Protocol—Surnen wasn’t the only one who followed the rules—dictated we wear full life support until a crew could confirm we wouldn’t drop dead from some random gas or imbalance. I was used to being in a bikini on a beach, not covered from head to toe.
It was midday, a small reddish-orange disk hovering directly overhead. I couldn’t gauge the temperature, not with the space suit on, but it looked pleasant. To be perfectly honest, I wasn’t sure what a nice day looked like in this place, but to me, it was beautiful. Coral, rose and soft yellows filled the sky, making the clouds glow like cotton candy. The sky wasn’t blue, not like Earth, but the color I’d only ever seen just before the sun rose, when the sky was mor
e pink than blue.
Through the space helmet, I glanced down at the sand, for it was the thick, movable stuff that made my feet sink with every step. Joy rippled through me, and I was shocked to feel tears streaking down my face as longing for this—the water, the sand, the open sky—welled up in me like a tsunami of emotion. I thought I’d made peace with never seeing the ocean again.
I’d been wrong. So, so wrong. Grief at the loss felt like a dormant volcano suddenly about to erupt.

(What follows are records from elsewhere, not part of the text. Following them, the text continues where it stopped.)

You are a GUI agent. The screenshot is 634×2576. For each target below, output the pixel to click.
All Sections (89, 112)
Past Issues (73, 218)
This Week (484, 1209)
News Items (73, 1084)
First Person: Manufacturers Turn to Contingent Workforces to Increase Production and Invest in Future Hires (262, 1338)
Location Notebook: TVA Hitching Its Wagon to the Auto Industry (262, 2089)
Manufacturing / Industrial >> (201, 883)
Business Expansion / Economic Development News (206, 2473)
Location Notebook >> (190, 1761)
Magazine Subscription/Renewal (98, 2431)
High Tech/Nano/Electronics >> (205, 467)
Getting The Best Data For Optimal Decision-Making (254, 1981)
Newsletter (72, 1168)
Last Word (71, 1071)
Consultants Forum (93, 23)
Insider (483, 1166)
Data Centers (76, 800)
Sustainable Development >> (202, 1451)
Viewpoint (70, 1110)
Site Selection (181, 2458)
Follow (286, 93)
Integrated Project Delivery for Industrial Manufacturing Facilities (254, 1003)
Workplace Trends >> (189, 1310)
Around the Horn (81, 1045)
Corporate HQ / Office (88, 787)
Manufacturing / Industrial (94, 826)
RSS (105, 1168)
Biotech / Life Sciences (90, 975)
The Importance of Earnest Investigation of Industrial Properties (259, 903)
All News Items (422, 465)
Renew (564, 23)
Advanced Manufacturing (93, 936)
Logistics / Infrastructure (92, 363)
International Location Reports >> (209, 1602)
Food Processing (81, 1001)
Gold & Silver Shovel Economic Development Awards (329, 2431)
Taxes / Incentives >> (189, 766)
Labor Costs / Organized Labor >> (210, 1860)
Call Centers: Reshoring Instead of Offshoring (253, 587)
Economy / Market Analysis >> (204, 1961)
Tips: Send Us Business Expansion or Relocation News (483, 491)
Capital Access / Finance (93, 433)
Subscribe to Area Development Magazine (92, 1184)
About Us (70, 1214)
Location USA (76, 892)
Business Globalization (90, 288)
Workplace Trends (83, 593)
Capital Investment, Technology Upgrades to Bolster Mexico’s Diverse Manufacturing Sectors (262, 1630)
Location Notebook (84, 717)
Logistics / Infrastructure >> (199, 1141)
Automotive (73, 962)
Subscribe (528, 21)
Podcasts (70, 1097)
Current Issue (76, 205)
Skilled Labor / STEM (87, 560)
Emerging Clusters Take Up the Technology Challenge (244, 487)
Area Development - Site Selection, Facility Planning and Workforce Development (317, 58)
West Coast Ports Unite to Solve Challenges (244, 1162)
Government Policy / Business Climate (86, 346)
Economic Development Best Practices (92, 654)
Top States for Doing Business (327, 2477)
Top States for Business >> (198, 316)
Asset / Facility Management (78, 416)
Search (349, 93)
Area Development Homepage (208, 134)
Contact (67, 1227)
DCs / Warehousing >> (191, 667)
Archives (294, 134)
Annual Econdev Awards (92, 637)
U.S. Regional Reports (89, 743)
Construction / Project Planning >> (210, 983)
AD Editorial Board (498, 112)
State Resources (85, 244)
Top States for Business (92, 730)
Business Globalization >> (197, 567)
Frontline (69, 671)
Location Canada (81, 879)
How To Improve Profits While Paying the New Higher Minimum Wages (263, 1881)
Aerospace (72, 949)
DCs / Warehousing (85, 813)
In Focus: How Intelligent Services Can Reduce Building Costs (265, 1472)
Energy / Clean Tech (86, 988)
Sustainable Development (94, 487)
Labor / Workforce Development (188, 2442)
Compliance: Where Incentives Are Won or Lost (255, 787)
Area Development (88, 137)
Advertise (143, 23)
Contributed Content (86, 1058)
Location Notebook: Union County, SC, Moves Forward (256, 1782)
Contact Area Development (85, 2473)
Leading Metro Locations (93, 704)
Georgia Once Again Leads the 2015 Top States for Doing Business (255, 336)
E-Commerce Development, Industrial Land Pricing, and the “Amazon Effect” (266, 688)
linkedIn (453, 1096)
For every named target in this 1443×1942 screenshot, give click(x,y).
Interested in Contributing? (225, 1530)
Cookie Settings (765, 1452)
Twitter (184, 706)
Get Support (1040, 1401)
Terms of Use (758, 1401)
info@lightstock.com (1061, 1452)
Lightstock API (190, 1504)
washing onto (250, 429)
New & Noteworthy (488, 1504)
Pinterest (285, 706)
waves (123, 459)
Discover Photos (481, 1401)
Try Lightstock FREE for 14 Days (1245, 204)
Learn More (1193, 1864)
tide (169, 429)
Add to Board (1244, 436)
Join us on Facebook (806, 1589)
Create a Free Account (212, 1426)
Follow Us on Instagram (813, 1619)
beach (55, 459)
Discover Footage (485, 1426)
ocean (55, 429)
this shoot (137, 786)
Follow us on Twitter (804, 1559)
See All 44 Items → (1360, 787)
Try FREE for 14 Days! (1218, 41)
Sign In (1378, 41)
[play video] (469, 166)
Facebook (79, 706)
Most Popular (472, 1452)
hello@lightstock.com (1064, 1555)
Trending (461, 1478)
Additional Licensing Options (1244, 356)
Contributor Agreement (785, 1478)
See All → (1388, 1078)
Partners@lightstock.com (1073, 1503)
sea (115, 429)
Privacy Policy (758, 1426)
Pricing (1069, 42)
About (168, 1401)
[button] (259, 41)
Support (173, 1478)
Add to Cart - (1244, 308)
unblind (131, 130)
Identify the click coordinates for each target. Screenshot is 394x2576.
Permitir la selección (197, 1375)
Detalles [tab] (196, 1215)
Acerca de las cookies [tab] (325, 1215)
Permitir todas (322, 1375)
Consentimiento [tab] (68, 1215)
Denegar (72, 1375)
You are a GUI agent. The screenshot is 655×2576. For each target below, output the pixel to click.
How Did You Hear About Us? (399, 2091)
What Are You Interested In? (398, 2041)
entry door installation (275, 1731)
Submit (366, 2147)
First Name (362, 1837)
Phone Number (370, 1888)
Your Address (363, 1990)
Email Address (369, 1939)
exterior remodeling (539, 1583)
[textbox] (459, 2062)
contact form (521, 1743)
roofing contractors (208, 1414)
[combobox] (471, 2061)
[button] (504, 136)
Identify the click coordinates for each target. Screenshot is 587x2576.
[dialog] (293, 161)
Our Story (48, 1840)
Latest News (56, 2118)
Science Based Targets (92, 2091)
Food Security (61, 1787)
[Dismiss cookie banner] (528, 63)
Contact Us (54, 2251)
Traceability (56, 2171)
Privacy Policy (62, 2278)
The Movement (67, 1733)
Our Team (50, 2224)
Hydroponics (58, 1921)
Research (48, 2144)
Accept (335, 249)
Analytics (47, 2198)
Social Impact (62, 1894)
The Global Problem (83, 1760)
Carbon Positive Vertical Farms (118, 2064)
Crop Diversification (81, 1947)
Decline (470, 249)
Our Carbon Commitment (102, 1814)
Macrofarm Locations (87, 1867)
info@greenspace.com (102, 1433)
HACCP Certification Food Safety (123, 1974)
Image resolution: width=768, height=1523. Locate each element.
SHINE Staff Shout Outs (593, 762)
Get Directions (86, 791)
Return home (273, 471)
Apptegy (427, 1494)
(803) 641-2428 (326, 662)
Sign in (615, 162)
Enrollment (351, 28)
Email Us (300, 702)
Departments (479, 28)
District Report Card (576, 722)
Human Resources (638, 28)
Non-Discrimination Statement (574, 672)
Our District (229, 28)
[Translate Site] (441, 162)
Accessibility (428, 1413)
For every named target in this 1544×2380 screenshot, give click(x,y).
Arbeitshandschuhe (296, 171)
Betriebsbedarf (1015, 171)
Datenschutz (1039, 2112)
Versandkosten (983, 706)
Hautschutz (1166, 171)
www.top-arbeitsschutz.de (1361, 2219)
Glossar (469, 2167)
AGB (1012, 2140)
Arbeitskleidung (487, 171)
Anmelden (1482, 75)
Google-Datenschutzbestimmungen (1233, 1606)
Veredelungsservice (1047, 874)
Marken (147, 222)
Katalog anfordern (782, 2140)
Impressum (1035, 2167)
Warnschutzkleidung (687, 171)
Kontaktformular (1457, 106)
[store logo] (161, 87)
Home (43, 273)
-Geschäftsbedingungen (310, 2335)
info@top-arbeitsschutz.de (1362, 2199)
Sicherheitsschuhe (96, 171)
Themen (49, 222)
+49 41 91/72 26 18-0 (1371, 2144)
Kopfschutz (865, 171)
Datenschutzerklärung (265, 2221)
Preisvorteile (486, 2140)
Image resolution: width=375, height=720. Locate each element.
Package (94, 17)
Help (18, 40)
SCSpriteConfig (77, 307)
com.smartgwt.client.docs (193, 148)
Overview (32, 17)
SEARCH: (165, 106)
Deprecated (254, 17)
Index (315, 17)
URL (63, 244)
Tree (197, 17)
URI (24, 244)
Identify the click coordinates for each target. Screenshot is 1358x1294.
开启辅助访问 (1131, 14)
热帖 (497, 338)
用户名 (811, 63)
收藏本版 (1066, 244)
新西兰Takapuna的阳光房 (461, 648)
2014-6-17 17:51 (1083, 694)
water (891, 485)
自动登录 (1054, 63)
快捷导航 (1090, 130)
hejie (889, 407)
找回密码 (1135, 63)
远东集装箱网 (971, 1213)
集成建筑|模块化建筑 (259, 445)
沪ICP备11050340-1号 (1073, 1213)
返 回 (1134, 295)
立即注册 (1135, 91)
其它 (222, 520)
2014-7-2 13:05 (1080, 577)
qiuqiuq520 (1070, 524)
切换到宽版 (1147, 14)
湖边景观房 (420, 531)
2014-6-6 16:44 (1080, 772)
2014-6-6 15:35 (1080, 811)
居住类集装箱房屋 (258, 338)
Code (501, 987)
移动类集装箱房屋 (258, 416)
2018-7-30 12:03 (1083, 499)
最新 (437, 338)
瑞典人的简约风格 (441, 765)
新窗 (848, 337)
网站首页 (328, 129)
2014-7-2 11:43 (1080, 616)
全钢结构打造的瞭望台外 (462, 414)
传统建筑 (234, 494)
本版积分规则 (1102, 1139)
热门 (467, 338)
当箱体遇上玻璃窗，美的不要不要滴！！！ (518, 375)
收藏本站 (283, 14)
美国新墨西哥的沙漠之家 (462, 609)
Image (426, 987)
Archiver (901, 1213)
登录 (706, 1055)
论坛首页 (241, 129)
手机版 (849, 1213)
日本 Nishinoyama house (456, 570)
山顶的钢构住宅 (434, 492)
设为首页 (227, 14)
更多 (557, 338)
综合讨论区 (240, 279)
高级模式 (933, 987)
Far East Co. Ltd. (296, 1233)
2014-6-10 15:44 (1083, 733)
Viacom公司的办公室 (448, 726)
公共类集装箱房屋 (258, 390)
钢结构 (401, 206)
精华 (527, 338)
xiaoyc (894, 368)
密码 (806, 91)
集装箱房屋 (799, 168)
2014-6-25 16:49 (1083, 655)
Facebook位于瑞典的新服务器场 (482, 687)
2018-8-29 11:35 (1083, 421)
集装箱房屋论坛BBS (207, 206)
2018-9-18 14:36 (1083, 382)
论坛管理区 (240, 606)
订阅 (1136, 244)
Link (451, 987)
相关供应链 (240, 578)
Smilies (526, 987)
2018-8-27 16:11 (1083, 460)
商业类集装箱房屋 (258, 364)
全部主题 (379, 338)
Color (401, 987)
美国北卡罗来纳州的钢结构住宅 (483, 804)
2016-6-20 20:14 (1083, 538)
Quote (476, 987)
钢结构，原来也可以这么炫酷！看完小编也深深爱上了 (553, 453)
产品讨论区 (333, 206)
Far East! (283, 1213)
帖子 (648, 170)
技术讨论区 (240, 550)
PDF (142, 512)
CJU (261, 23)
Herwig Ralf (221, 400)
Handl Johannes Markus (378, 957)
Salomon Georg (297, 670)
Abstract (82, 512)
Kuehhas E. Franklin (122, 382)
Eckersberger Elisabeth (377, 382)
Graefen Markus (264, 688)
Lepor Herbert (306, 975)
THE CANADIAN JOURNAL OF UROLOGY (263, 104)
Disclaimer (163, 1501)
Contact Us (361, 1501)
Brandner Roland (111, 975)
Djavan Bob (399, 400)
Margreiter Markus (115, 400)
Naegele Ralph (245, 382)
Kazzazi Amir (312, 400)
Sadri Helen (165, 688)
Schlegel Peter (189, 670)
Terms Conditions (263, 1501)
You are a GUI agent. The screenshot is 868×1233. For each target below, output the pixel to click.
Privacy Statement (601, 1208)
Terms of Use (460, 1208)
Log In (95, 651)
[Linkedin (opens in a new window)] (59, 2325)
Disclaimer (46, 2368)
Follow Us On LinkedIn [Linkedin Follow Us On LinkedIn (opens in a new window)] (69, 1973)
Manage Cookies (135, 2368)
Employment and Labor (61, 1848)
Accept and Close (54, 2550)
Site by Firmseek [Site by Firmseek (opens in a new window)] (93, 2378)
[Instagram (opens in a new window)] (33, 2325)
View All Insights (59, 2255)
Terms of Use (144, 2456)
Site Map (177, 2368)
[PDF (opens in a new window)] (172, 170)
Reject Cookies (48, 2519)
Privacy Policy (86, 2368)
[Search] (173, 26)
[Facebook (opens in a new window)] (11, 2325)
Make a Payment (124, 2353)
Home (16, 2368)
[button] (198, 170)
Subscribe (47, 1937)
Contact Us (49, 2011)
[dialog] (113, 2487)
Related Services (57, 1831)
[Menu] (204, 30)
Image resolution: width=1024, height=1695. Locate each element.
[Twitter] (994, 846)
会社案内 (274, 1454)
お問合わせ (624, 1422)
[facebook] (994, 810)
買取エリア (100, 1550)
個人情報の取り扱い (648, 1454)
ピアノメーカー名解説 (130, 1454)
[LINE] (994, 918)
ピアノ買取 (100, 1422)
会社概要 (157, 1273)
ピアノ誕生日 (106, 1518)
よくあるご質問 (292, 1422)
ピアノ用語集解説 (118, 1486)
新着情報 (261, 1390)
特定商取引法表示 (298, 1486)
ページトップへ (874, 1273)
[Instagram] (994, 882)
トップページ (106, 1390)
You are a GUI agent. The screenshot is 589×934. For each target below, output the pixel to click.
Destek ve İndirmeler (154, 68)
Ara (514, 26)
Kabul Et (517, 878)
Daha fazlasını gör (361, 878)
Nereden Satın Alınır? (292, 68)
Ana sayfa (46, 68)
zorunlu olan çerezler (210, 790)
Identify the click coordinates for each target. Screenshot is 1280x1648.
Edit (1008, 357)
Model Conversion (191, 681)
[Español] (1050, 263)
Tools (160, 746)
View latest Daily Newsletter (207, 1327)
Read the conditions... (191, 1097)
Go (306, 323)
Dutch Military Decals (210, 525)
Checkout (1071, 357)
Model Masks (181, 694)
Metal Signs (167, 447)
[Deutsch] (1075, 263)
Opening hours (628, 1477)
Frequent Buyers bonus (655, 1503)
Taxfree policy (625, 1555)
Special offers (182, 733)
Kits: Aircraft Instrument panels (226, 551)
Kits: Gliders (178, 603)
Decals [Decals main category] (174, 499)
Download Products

“Mate, are you well?” Surnen’s voice came through my comms, and I shrugged off the melancholy swamping me. I was familiar with the deep-water masks from scuba, but they’d never had communications built in. Hearing someone clearly, as if they were right next to me instead of on a different planet, was cool but unfamiliar.
He must have felt my pain through the collars. Damn things. Was this my life now? The men in my bed knowing everything I felt, even when I was on another planet? My pussy still ached, though, a reminder of how much I liked his bossiness, of the rules he had. Some of them, I liked. No, loved. I was never going to forget protocol 2.467a or b.
“Answer me, Mikki.” His stern tone was a reminder that I had new adventures ahead of me, with or without the ocean. I would simply have to learn to love rocks. I could do that. Right?
“I’m fine,” I replied. “I guess I was passed out when I transported from Earth. I’m not used to the feel. God, it’s like using a portkey in Harry Potter.”
“You have transport on Earth?” Surnen asked. I couldn’t miss the surprise in his voice.
I laughed. “No. A woman wrote a book about something like it. Never mind.”
“I feel your pain, mate,” he replied, his voice sharp with his familiar sternness. “It is faint, but I feel it nonetheless. Perhaps you should return to The Colony.”
“We just got here. I’m fine.” His suggestion that I transport back effectively buried every other emotion beneath anger. I was not going to return just because this place, even at first glimpse, reminded me of Earth, of what I would miss on The Colony’s barren terrain. Not happening. “If you can’t handle it, just take your collar off, Surnen. I have emotions. I feel things. I’ll let you know if I need you.”